This fascinating history explores the dynamic relationship between overseas colonisation and the bodily experience of eating. It reveals the importance of food to the colonial project in Spanish America and reconceptualises the role of European colonial expansion in shaping the emergence of ideas of race during the Age of Discovery. Rebecca Earle shows that anxieties about food were fundamental to Spanish understandings of the new environment they inhabited and their interactions with the native populations of the New World. Settlers wondered whether Europeans could eat New World food, whether Indians could eat European food and what would happen to each if they did. By taking seriously their ideas about food we gain a richer understanding of how settlers understood the physical experience of colonialism and of how they thought about one of the central features of the colonial project. The result is simultaneously a history of food, colonialism and race.

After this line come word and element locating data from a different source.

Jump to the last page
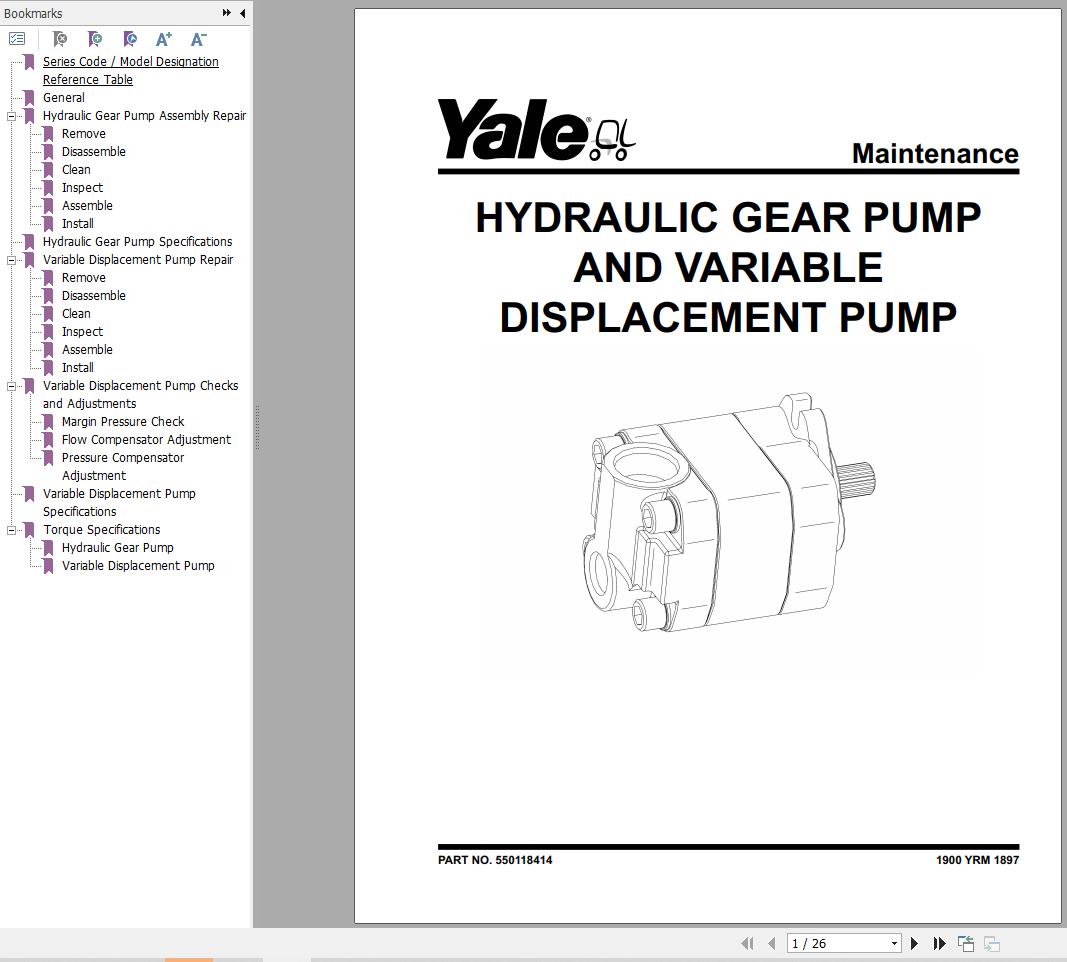The width and height of the screenshot is (1067, 962). (x=939, y=943)
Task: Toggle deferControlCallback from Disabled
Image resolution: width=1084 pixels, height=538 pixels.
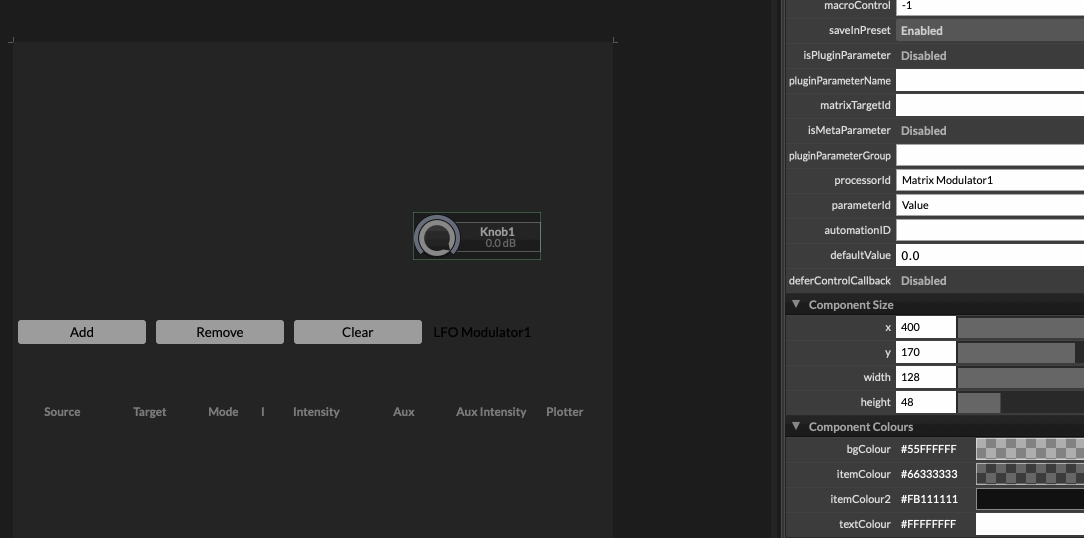Action: click(989, 281)
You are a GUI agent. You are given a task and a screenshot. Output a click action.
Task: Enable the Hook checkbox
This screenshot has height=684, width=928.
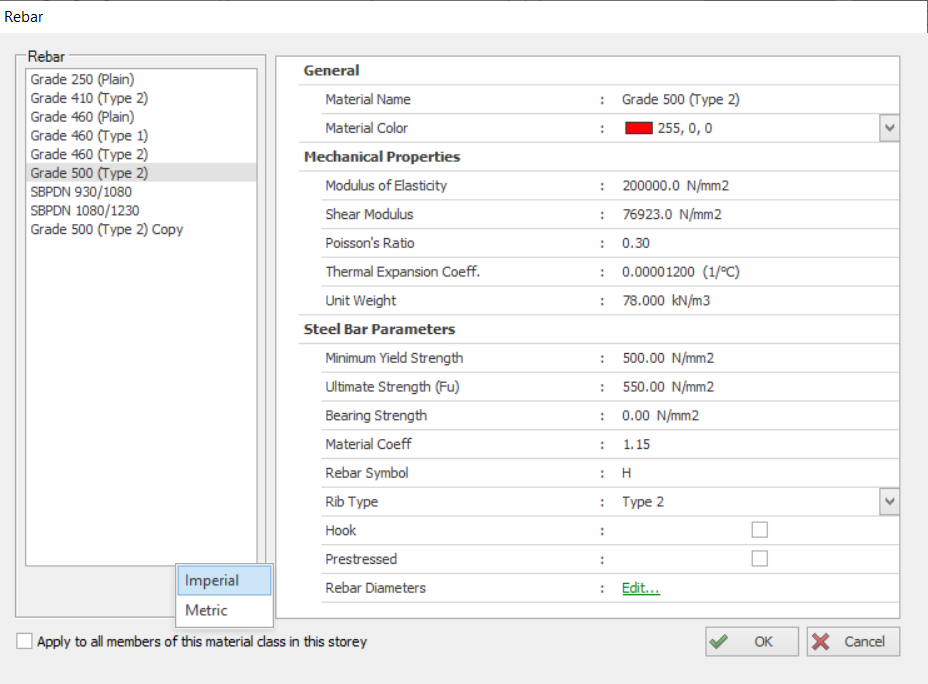click(x=759, y=530)
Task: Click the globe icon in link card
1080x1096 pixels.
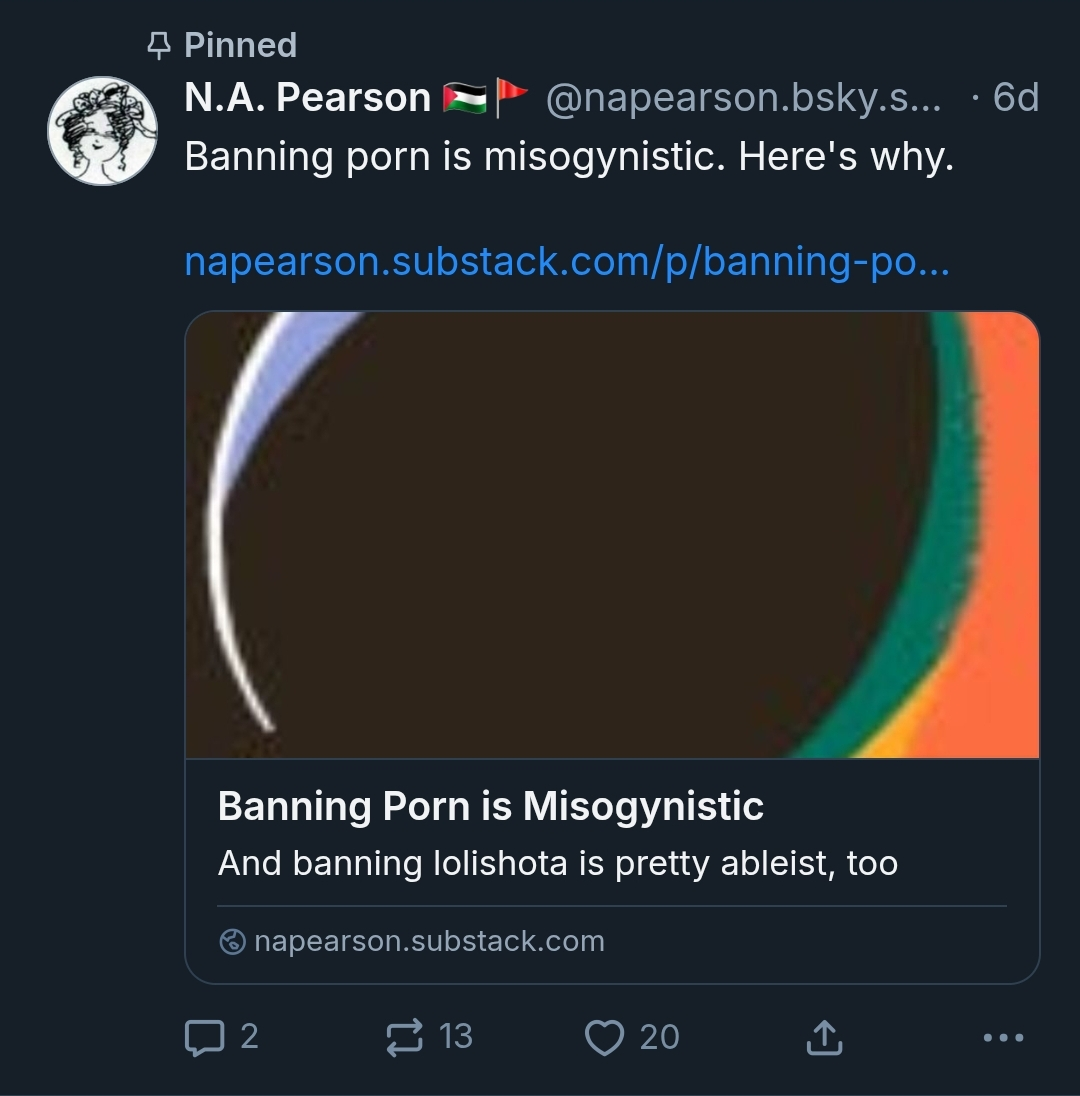Action: tap(232, 942)
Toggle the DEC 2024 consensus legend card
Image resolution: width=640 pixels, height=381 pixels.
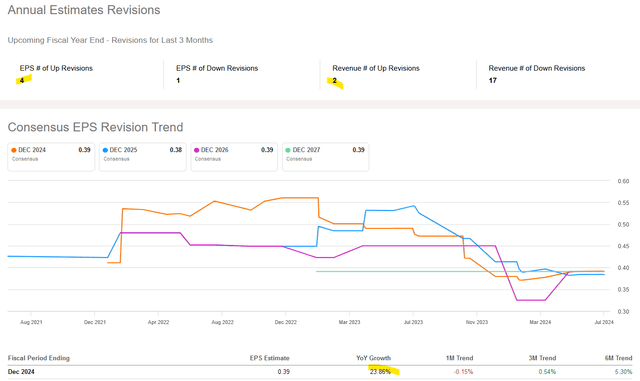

This book has transformed my own work and research. Anyone interested in food and religion, especially food and Christianity, should read this book. Covers the development of wheat production in the Americas and its connection to Eucharistic theology.
This is added to my natural history and ecology list because it discusses how corn moved throughout the world after 1492. And they say that corn was only cultivated in the Americas pre-1492, so it is a reference for that.
4.5 Stars. An excellent work, really enjoyable to read, well-written and a great synthesis of the important themes of Spanish American colonization. I was a bit disappointed that Earle's main idea - the importance of studying food as a central component of colonization, wasn't backed up with more insight. She had a lot to write on the subject, but very little of it seemed new and none of it was earth shattering (then again, this is a particular area in which I spend a lot of time thinking and studying, so perhaps I've absorbed her arguments in other sources.)
This would be an excellent book to assign to undergrads, they should have no trouble grasping the content or argument.